(TASK BRIEF):
For this listing, the lines between the one holding "The height and width of the screenshot is (720, 1280)." and the one holding "Select the 邮箱状态", inclusive, must be set down exactly.
+++
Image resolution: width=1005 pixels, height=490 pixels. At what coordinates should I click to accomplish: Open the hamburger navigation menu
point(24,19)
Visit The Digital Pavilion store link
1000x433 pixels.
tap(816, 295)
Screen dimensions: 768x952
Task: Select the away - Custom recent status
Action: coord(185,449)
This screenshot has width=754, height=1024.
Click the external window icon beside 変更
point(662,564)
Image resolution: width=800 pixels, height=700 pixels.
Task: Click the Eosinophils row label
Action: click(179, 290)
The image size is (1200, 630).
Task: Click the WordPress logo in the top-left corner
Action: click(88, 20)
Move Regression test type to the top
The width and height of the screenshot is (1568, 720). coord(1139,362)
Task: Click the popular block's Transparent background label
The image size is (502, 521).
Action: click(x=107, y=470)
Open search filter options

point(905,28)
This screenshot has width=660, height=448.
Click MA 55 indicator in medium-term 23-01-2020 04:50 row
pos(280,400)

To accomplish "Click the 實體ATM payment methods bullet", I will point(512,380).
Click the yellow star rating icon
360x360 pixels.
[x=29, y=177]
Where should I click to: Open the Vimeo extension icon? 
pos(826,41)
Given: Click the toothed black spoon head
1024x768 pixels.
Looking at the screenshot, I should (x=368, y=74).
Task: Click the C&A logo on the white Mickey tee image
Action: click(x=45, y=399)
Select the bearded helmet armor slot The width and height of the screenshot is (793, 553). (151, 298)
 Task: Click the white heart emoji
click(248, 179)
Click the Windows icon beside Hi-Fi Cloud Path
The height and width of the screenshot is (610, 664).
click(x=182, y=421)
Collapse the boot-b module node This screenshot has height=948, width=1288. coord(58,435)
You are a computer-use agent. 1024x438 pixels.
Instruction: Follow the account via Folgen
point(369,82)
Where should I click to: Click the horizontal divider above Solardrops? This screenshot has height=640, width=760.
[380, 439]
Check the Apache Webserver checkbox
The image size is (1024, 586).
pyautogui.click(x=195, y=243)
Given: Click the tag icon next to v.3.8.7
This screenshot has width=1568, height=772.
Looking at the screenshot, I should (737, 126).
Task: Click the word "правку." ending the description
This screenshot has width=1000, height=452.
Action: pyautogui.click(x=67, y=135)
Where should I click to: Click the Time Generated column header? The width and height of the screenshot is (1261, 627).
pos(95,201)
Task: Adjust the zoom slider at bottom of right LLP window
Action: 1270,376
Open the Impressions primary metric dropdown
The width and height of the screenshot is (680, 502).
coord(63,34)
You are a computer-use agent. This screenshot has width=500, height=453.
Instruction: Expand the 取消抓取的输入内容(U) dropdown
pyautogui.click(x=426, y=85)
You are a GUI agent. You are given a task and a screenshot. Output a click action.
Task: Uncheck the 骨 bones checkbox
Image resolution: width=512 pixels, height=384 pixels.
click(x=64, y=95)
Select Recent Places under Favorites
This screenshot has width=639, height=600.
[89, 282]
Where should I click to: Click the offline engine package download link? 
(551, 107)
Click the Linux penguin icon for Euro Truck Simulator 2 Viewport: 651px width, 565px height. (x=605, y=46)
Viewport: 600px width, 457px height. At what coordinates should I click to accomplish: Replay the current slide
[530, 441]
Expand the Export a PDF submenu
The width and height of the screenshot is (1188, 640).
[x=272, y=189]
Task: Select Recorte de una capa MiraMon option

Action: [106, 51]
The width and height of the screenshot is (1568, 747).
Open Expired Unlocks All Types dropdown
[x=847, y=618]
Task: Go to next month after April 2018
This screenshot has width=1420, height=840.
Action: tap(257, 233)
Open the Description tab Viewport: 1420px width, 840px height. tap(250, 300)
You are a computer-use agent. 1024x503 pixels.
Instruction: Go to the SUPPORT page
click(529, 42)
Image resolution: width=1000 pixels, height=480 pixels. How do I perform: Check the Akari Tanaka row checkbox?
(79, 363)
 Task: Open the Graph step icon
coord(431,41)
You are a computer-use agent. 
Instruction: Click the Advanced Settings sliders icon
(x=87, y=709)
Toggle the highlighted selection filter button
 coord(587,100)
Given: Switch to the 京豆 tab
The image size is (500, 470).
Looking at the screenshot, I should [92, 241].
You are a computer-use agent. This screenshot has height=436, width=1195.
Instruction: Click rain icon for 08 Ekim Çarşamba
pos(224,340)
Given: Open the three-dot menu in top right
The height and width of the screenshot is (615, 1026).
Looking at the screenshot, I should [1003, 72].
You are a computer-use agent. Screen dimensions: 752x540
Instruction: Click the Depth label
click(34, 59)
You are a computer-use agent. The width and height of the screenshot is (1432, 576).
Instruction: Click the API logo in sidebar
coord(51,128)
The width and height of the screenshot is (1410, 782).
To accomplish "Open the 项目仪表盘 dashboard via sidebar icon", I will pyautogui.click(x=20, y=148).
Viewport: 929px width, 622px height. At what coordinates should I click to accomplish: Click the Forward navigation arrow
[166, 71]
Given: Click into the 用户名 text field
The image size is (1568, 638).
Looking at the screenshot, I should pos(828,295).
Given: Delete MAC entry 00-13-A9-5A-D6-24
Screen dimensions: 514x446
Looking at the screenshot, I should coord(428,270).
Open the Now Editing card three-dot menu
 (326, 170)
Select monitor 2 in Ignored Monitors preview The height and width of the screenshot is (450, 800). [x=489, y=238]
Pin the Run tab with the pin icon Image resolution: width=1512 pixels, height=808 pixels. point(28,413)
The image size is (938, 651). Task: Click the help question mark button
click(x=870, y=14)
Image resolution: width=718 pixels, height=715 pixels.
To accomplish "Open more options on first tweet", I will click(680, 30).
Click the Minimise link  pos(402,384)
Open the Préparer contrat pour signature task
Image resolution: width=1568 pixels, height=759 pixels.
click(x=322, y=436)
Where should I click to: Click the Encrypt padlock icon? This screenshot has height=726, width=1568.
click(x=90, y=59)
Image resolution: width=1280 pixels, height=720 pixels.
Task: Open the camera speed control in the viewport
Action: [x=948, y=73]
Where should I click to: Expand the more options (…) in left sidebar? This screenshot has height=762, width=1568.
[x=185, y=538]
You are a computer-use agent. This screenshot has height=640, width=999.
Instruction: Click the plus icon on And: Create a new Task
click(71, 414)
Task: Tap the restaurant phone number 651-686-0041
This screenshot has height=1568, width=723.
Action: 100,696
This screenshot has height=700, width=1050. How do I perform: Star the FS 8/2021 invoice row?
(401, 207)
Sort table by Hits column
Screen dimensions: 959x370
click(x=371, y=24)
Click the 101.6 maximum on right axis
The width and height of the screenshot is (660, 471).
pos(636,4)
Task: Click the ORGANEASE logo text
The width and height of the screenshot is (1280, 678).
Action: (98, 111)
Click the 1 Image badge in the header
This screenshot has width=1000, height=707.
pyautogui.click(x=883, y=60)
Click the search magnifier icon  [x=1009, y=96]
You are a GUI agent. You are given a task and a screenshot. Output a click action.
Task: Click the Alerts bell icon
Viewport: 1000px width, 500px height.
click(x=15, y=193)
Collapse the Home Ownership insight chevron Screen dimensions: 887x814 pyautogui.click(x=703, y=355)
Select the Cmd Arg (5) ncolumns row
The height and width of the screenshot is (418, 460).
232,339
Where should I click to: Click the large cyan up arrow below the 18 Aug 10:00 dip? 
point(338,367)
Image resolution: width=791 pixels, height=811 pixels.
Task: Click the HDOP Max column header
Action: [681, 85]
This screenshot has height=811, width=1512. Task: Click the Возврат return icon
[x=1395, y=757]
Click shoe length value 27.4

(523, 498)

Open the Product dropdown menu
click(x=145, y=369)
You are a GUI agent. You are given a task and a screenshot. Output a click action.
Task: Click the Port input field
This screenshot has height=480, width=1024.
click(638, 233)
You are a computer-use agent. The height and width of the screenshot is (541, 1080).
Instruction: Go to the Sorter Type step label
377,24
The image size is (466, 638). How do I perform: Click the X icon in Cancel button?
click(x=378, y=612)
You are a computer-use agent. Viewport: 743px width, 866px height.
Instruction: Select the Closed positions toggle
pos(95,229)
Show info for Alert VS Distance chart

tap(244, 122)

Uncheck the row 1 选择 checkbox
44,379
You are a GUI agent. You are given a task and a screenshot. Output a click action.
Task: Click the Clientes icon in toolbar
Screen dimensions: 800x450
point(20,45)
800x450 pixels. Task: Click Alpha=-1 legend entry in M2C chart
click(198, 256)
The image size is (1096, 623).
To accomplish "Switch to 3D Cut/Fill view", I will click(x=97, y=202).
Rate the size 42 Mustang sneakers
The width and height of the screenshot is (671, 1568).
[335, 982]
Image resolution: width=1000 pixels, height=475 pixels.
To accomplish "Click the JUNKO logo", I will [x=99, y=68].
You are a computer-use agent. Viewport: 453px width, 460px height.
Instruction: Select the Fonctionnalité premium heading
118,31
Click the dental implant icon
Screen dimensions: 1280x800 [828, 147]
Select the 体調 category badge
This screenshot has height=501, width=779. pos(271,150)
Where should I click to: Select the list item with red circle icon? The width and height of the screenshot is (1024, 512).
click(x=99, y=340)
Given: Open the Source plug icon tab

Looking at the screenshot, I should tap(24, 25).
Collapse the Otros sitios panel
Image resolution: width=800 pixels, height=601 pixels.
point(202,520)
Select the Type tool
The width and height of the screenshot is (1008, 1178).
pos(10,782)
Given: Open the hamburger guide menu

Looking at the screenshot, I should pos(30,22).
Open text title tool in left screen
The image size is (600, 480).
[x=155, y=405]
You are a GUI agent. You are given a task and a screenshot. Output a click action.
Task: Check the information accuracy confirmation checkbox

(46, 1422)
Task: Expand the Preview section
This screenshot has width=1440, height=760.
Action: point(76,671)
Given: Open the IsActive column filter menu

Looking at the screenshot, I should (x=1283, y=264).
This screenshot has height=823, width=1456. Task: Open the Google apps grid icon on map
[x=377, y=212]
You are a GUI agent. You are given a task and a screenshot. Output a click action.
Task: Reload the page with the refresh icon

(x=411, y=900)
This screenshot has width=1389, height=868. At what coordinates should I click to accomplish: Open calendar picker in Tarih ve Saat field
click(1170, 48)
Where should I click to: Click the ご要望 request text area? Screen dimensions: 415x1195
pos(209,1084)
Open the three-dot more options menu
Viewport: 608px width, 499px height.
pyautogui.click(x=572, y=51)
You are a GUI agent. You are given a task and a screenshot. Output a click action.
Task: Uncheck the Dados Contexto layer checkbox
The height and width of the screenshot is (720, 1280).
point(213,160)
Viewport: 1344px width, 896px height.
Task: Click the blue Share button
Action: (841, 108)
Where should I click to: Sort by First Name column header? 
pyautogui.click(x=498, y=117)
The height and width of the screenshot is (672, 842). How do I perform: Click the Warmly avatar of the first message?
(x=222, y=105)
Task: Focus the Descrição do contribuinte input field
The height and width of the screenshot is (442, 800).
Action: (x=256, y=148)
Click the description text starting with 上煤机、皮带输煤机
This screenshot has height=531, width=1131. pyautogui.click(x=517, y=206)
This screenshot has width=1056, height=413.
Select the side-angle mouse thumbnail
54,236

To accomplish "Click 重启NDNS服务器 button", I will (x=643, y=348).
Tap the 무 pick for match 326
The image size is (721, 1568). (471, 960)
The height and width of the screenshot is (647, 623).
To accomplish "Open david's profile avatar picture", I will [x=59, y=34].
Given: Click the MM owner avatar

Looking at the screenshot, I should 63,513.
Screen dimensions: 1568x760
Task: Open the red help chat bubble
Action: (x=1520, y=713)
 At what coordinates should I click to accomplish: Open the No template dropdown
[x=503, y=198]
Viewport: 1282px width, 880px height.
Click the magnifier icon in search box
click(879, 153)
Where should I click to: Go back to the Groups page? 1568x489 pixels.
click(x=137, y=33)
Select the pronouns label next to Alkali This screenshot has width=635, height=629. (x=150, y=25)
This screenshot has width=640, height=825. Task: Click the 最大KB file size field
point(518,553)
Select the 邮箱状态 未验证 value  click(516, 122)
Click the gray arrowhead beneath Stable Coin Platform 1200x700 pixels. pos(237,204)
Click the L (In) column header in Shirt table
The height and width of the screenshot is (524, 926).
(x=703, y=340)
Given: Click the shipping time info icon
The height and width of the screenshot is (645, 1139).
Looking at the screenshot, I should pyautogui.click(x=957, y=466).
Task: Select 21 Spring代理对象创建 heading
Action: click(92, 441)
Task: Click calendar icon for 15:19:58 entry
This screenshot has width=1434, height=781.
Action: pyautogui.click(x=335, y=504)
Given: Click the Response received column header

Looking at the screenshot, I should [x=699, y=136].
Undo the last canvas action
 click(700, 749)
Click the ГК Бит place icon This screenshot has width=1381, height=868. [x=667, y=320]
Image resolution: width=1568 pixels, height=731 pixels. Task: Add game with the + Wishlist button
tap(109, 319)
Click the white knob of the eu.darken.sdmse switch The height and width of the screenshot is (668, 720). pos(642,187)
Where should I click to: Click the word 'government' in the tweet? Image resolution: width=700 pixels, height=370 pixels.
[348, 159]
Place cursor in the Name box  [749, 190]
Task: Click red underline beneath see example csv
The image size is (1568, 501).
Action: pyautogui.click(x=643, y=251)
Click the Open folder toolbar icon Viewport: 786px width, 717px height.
+++
(TASK RESULT):
The height and width of the screenshot is (720, 1280).
point(213,160)
Viewport: 1344px width, 896px height.
Task: Click the blue Share button
Action: (841, 108)
Where should I click to: Sort by First Name column header? 
pyautogui.click(x=498, y=117)
The height and width of the screenshot is (672, 842). How do I perform: Click the Warmly avatar of the first message?
(x=222, y=105)
Task: Focus the Descrição do contribuinte input field
The height and width of the screenshot is (442, 800).
Action: (x=256, y=148)
Click the description text starting with 上煤机、皮带输煤机
This screenshot has height=531, width=1131. pyautogui.click(x=517, y=206)
This screenshot has width=1056, height=413.
Select the side-angle mouse thumbnail
54,236

To accomplish "Click 重启NDNS服务器 button", I will (x=643, y=348).
Tap the 무 pick for match 326
The image size is (721, 1568). (471, 960)
The height and width of the screenshot is (647, 623).
To accomplish "Open david's profile avatar picture", I will [x=59, y=34].
Given: Click the MM owner avatar

Looking at the screenshot, I should 63,513.
Screen dimensions: 1568x760
Task: Open the red help chat bubble
Action: (x=1520, y=713)
 At what coordinates should I click to accomplish: Open the No template dropdown
[x=503, y=198]
Viewport: 1282px width, 880px height.
Click the magnifier icon in search box
click(879, 153)
Where should I click to: Go back to the Groups page? 1568x489 pixels.
click(x=137, y=33)
Select the pronouns label next to Alkali This screenshot has width=635, height=629. (x=150, y=25)
This screenshot has width=640, height=825. Task: Click the 最大KB file size field
point(518,553)
Select the 邮箱状态 未验证 value  click(516, 122)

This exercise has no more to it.